A 22 year old man presented with a two week history of fever and drenching night sweats. He had experienced severe itching during this time. Examination was normal except for swollen supraclavicular lymph nodes. CXR showed a mediastinal mass.
What is the diagnosis? A. Influenza B. Pneumonia C. Glandular fever D. Post immunisation E. Tuberculosis F. Hodgkin's lympoma G. Pyelonephritis H. Gastric carcinoma I. HIV infection J. Appendicitis K. Malaria L. Drug reaction M. Sarcoidosis N. SLE
F. Hodgkin’s lymphoma
This is a case of lymphoma. Reed-Sternberg cells are binucleate cells characteristically seen in Hodgkin’s lymphoma. Hodgkin’s is localised to a single group of nodes (normally the cervical and/or supraclavicular) and extranodal involvement is rare. Mediastinal involvement is common. Spread is contiguous and B symptoms may be present such as a low grade fever, weight loss and night sweats. Pruritis may be found in approximately 10% of cases but has no prognostic significance. 50% of cases is associated with EBV infection and distribution is bimodal with peaks in young and old.
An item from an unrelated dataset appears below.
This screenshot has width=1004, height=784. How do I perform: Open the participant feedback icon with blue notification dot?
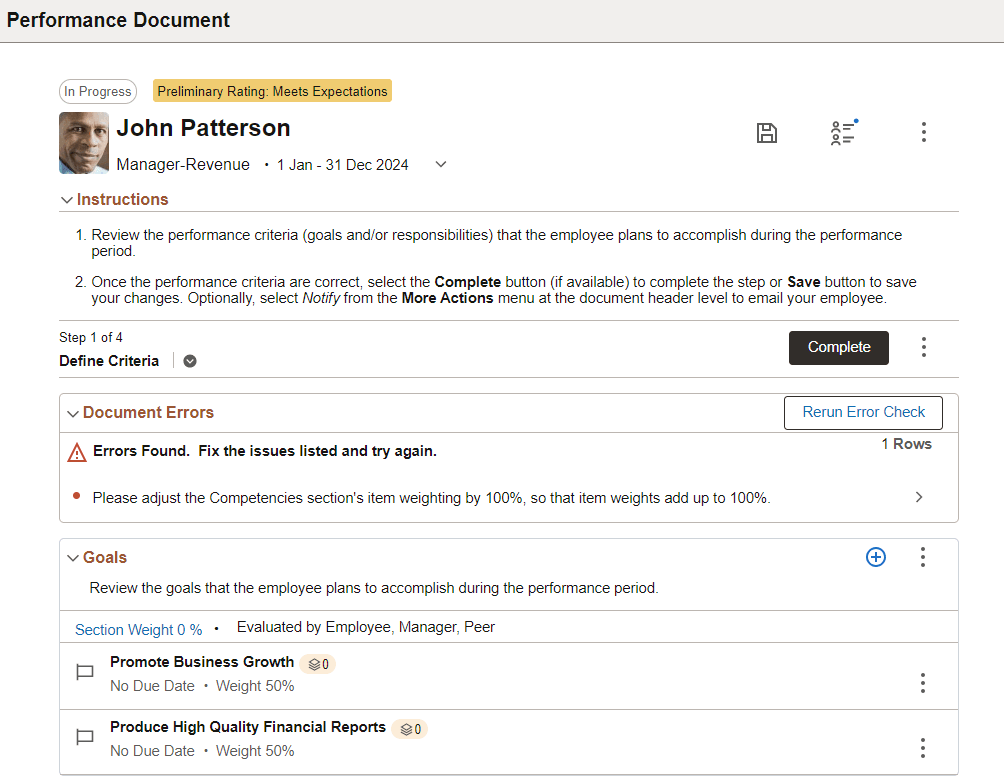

There is classically pain in lymph nodes on alcohol consumption.
A 35 year old pregnant woman developed a temperature with chills and increased urinary frequency. She is tender in the right loin and has vomited. Dipstick urinalysis is positive for leukocytes, nitrites and blood.
What is the diagnosis? A. Influenza B. Pneumonia C. Glandular fever D. Post immunisation E. Tuberculosis F. Hodgkin's lympoma G. Pyelonephritis H. Gastric carcinoma I. HIV infection J. Appendicitis K. Malaria L. Drug reaction M. Sarcoidosis N. SLE
G. Pyelonephritis
Acute onset fever with chills, flank pain, vomiting and positive urine dipstick all point to the diagnosis of acute pyelonephritis. Urinalysis is highly sensitive but not very specific. Pregnancy is a risk factor for complicated disease as the enlarging uterus compresses the ureters and hormonal changes increase the likelihood of obstructive uropathy. In uncomplicated pyelonephritis, the most common cause is E. coli and gram stain will typically reveal gram negative rods, either E. coli, Proteus or Klebsiella. Gram positive cocci that could be implicated include enterococci and staphylococci. Older patients can often also present non-specifically. Treatment should start before culture results are received to prevent the patient from deteriorating, with empirical antibiotics.